• DATA FOR REVIEW:
+---+
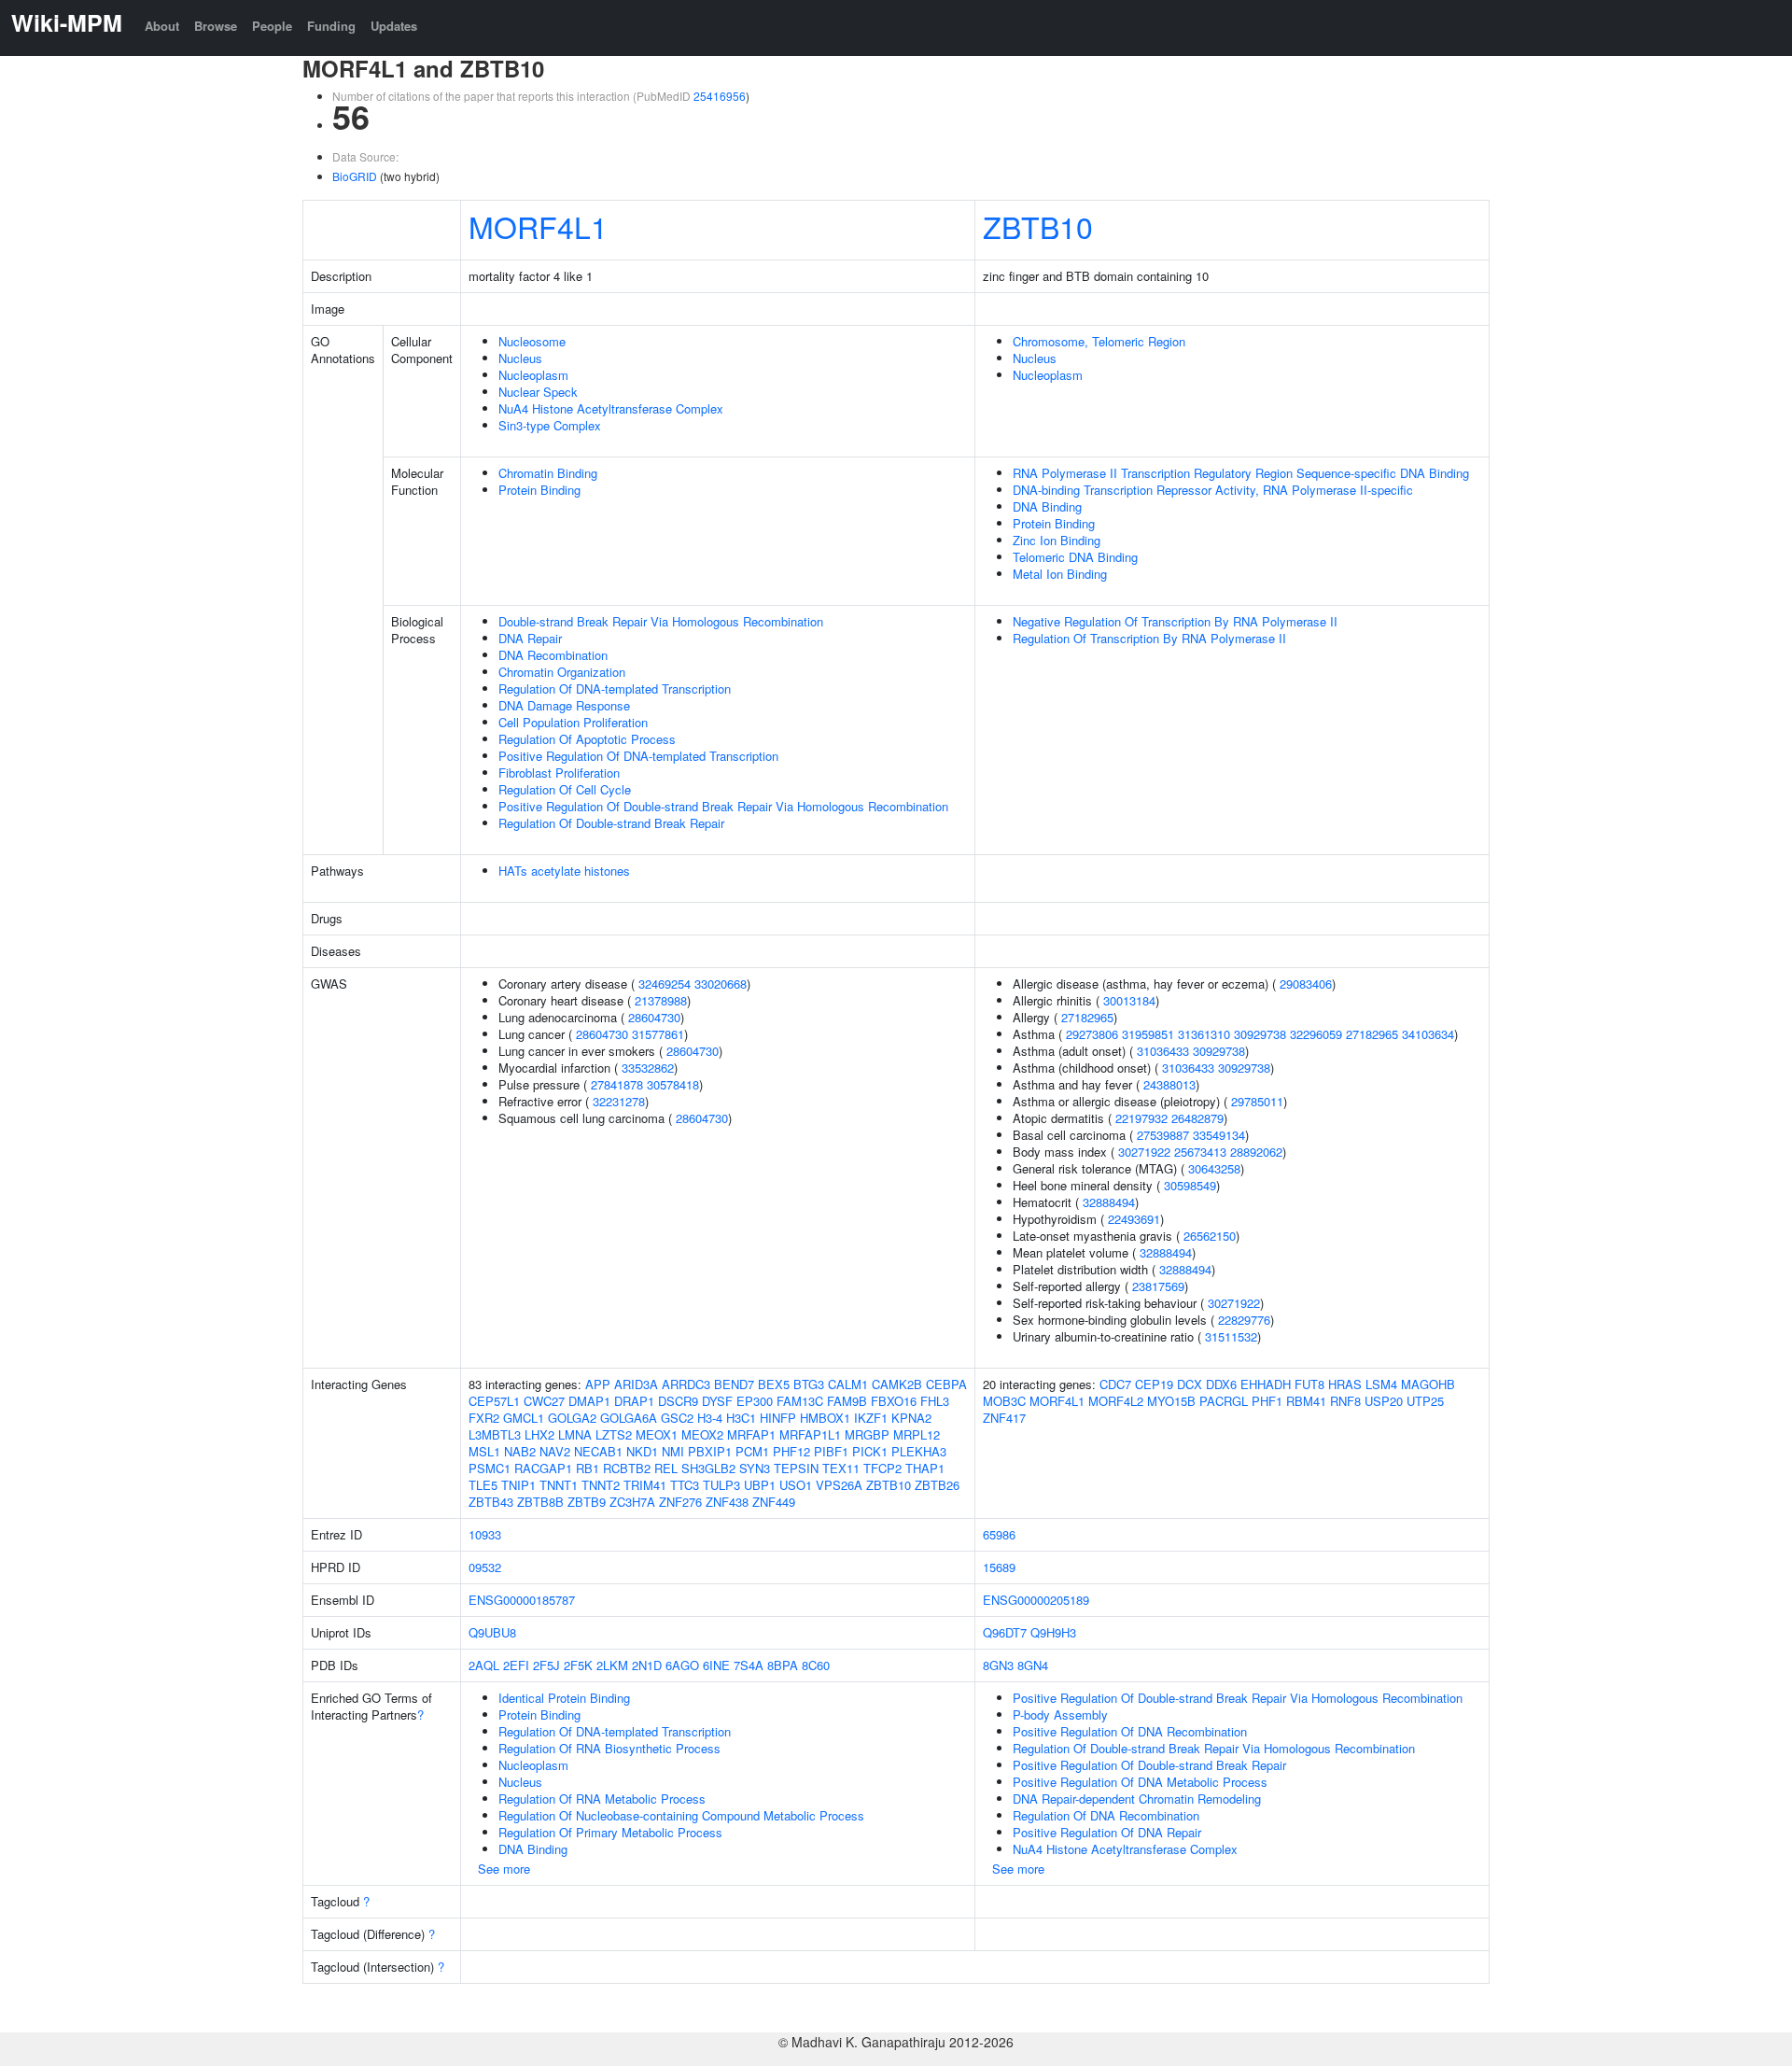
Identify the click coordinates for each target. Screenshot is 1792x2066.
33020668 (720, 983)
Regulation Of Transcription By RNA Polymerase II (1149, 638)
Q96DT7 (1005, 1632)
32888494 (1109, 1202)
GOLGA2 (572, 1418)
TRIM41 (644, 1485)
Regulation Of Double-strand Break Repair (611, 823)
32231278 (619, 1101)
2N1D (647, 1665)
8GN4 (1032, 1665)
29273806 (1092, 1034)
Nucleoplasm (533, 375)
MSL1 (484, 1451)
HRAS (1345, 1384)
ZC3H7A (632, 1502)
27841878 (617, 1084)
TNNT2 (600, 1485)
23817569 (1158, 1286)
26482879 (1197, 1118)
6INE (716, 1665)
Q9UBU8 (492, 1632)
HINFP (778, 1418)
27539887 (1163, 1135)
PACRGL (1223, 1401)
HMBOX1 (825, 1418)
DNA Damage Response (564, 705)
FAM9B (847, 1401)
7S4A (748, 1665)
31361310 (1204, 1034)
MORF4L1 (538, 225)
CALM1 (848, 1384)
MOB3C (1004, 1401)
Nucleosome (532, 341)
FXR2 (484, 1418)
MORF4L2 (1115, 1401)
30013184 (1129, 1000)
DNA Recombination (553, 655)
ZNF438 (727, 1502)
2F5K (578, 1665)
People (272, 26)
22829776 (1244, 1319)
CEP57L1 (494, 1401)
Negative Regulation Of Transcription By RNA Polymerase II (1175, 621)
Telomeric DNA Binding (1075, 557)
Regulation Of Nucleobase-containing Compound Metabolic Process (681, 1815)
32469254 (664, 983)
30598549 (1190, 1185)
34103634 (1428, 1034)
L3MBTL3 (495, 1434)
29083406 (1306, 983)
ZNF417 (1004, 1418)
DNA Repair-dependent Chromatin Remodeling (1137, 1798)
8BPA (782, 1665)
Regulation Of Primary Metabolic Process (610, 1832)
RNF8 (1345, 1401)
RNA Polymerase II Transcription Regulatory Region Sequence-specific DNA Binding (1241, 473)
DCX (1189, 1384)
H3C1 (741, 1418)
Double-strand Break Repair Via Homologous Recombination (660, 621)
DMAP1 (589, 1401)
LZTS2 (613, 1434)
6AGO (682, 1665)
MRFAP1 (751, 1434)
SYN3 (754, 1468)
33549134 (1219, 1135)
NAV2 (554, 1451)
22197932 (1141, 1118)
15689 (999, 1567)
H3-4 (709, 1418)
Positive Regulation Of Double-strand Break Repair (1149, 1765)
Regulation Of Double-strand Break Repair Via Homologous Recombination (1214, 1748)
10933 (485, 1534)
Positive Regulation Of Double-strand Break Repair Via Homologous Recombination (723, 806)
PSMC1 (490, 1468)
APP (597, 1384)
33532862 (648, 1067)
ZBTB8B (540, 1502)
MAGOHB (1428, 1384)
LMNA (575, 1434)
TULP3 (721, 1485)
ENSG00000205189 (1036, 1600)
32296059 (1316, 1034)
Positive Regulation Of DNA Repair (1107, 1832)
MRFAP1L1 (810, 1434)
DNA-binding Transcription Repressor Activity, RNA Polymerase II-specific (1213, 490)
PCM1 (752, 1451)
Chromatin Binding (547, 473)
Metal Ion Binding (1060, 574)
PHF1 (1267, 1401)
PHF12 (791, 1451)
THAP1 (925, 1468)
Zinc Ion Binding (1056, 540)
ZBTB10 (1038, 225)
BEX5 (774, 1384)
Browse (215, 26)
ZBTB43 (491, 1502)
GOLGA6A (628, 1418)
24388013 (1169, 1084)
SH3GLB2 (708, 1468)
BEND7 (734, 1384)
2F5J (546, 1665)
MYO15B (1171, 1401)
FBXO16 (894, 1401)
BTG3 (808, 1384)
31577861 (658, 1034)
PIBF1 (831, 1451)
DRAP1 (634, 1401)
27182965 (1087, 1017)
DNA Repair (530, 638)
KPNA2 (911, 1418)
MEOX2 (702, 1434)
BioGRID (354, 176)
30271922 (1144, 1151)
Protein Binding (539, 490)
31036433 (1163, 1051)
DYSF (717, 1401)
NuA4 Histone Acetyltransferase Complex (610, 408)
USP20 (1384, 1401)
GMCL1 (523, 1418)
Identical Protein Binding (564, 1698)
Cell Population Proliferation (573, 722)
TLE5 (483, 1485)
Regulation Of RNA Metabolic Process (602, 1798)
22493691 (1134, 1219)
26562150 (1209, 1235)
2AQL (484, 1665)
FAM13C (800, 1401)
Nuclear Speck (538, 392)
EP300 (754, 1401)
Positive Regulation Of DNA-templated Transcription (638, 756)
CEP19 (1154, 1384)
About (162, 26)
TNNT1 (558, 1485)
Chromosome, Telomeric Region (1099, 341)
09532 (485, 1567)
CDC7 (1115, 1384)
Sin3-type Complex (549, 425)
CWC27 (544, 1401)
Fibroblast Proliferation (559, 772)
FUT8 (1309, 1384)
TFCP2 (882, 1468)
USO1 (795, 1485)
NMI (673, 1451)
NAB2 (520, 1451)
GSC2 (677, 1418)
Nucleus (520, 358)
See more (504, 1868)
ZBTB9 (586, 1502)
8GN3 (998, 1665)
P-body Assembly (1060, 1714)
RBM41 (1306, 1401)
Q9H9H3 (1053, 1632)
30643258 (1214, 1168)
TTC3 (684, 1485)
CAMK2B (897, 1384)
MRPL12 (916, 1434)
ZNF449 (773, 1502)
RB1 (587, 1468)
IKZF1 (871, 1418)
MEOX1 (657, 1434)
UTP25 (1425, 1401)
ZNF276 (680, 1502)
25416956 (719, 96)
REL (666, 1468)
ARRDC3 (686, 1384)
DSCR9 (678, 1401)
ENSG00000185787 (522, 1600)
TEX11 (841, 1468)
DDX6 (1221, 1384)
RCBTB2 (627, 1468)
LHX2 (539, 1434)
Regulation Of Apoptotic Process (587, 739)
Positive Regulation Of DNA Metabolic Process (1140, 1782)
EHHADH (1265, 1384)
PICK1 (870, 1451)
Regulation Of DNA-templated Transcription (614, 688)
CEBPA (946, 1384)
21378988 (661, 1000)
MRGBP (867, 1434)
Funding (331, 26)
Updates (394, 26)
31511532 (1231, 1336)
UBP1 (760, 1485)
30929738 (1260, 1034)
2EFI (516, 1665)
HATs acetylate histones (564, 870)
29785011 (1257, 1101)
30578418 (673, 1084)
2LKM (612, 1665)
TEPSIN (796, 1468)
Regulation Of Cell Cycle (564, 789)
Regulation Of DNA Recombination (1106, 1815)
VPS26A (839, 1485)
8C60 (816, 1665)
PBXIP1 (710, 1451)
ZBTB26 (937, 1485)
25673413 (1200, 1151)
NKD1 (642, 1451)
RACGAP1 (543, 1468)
+---+
• PROBLEM DESCRIPTION:
Each line above has to be returned exactly. Drop the pictures.

• ANSWER TO THIS PROBLEM:
Identify the click coordinates for each target. Screenshot is 1792x2066.
33020668 (720, 983)
Regulation Of Transcription By RNA Polymerase II (1149, 638)
Q96DT7 (1005, 1632)
32888494 (1109, 1202)
GOLGA2 (572, 1418)
TRIM41 (644, 1485)
Regulation Of Double-strand Break Repair (611, 823)
32231278 (619, 1101)
2N1D (647, 1665)
8GN4 (1032, 1665)
29273806 (1092, 1034)
Nucleoplasm (533, 375)
MSL1 (484, 1451)
HRAS (1345, 1384)
ZC3H7A (632, 1502)
27841878 (617, 1084)
TNNT2 (600, 1485)
23817569 (1158, 1286)
26482879 (1197, 1118)
6INE (716, 1665)
Q9UBU8 (492, 1632)
HINFP (778, 1418)
27539887 (1163, 1135)
PACRGL (1223, 1401)
HMBOX1 (825, 1418)
DNA Damage Response (564, 705)
FAM9B (847, 1401)
7S4A (748, 1665)
31361310 (1204, 1034)
MORF4L1 (538, 225)
CALM1 (848, 1384)
MOB3C (1004, 1401)
Nucleosome (532, 341)
FXR2 (484, 1418)
MORF4L2 (1115, 1401)
30013184 (1129, 1000)
DNA Recombination (553, 655)
ZNF438 (727, 1502)
2F5K (578, 1665)
People (272, 26)
22829776 (1244, 1319)
CEP57L1 (494, 1401)
Negative Regulation Of Transcription By RNA Polymerase II (1175, 621)
Telomeric DNA Binding (1075, 557)
Regulation Of Nucleobase-containing Compound Metabolic Process (681, 1815)
32469254 (664, 983)
30598549 (1190, 1185)
34103634 (1428, 1034)
L3MBTL3 (495, 1434)
29083406 (1306, 983)
ZNF417 (1004, 1418)
DNA Repair-dependent Chromatin Remodeling (1137, 1798)
8BPA (782, 1665)
Regulation Of Primary Metabolic Process (610, 1832)
RNF8 (1345, 1401)
RNA Polymerase II Transcription Regulatory Region Sequence-specific DNA Binding (1241, 473)
DCX (1189, 1384)
H3C1 (741, 1418)
Double-strand Break Repair Via Homologous Recombination (660, 621)
DMAP1 (589, 1401)
LZTS2 (613, 1434)
6AGO (682, 1665)
MRFAP1 (751, 1434)
SYN3 (754, 1468)
33549134 (1219, 1135)
NAV2 (554, 1451)
22197932 (1141, 1118)
15689 (999, 1567)
H3-4 (709, 1418)
Positive Regulation Of Double-strand Break Repair (1149, 1765)
Regulation Of Double-strand Break Repair Via Homologous Recombination (1214, 1748)
10933 (485, 1534)
Positive Regulation Of Double-strand Break Repair Via Homologous Recombination (723, 806)
PSMC1 (490, 1468)
APP (597, 1384)
33532862 (648, 1067)
ZBTB8B (540, 1502)
MAGOHB (1428, 1384)
LMNA (575, 1434)
TULP3 (721, 1485)
ENSG00000205189 (1036, 1600)
32296059 (1316, 1034)
Positive Regulation Of DNA Repair (1107, 1832)
MRFAP1L1 (810, 1434)
DNA-binding Transcription Repressor Activity, RNA Polymerase II-specific (1213, 490)
PCM1 (752, 1451)
Chromatin Binding (547, 473)
Metal Ion Binding (1060, 574)
PHF1 (1267, 1401)
PHF12 (791, 1451)
THAP1 (925, 1468)
Zinc Ion Binding (1056, 540)
ZBTB10 (1038, 225)
BEX5 (774, 1384)
Browse (215, 26)
ZBTB43 (491, 1502)
GOLGA6A (628, 1418)
24388013 (1169, 1084)
SH3GLB2 (708, 1468)
BEND7 (734, 1384)
2F5J (546, 1665)
MYO15B (1171, 1401)
FBXO16 (894, 1401)
BTG3 (808, 1384)
31577861 (658, 1034)
PIBF1 (831, 1451)
DRAP1 (634, 1401)
27182965 (1087, 1017)
DNA Repair (530, 638)
KPNA2 (911, 1418)
MEOX2 (702, 1434)
BioGRID (354, 176)
30271922 (1144, 1151)
Protein Binding (539, 490)
31036433 (1163, 1051)
DYSF (717, 1401)
NuA4 Histone Acetyltransferase Complex (610, 408)
USP20 (1384, 1401)
GMCL1 (523, 1418)
Identical Protein Binding (564, 1698)
Cell Population Proliferation (573, 722)
TLE5 (483, 1485)
Regulation Of RNA Metabolic Process (602, 1798)
22493691 (1134, 1219)
26562150 (1209, 1235)
2AQL (484, 1665)
FAM13C (800, 1401)
Nuclear Speck (538, 392)
EP300 (754, 1401)
Positive Regulation Of DNA-templated Transcription (638, 756)
CEP19 (1154, 1384)
About (162, 26)
TNNT1 (558, 1485)
Chromosome, Telomeric Region (1099, 341)
09532 (485, 1567)
CDC7 (1115, 1384)
Sin3-type Complex (549, 425)
CWC27 (544, 1401)
Fibroblast Proliferation (559, 772)
FUT8 (1309, 1384)
TFCP2 (882, 1468)
USO1 (795, 1485)
NMI (673, 1451)
NAB2 (520, 1451)
GSC2 (677, 1418)
Nucleus (520, 358)
See more (504, 1868)
ZBTB9 (586, 1502)
8GN3 (998, 1665)
P-body Assembly (1060, 1714)
RBM41 (1306, 1401)
Q9H9H3 (1053, 1632)
30643258 (1214, 1168)
TTC3 (684, 1485)
CAMK2B (897, 1384)
MRPL12 (916, 1434)
ZNF449 (773, 1502)
RB1 (587, 1468)
IKZF1 (871, 1418)
MEOX1 (657, 1434)
UTP25 (1425, 1401)
ZNF276 (680, 1502)
25416956 (719, 96)
REL (666, 1468)
ARRDC3 (686, 1384)
DSCR9 (678, 1401)
ENSG00000185787 (522, 1600)
TEX11 (841, 1468)
DDX6 (1221, 1384)
RCBTB2 (627, 1468)
LHX2 (539, 1434)
Regulation Of Apoptotic Process (587, 739)
Positive Regulation Of DNA Metabolic Process (1140, 1782)
EHHADH (1265, 1384)
PICK1 (870, 1451)
Regulation Of DNA-templated Transcription (614, 688)
CEBPA (946, 1384)
21378988 (661, 1000)
MRGBP (867, 1434)
Funding (331, 26)
Updates (394, 26)
31511532 (1231, 1336)
UBP1 (760, 1485)
30929738 (1260, 1034)
2EFI (516, 1665)
HATs acetylate histones (564, 870)
29785011 (1257, 1101)
30578418 (673, 1084)
2LKM (612, 1665)
TEPSIN (796, 1468)
Regulation Of Cell Cycle (564, 789)
Regulation Of DNA Recombination (1106, 1815)
VPS26A (839, 1485)
8C60 (816, 1665)
PBXIP1 (710, 1451)
ZBTB26 (937, 1485)
25673413 (1200, 1151)
NKD1 (642, 1451)
RACGAP1 (543, 1468)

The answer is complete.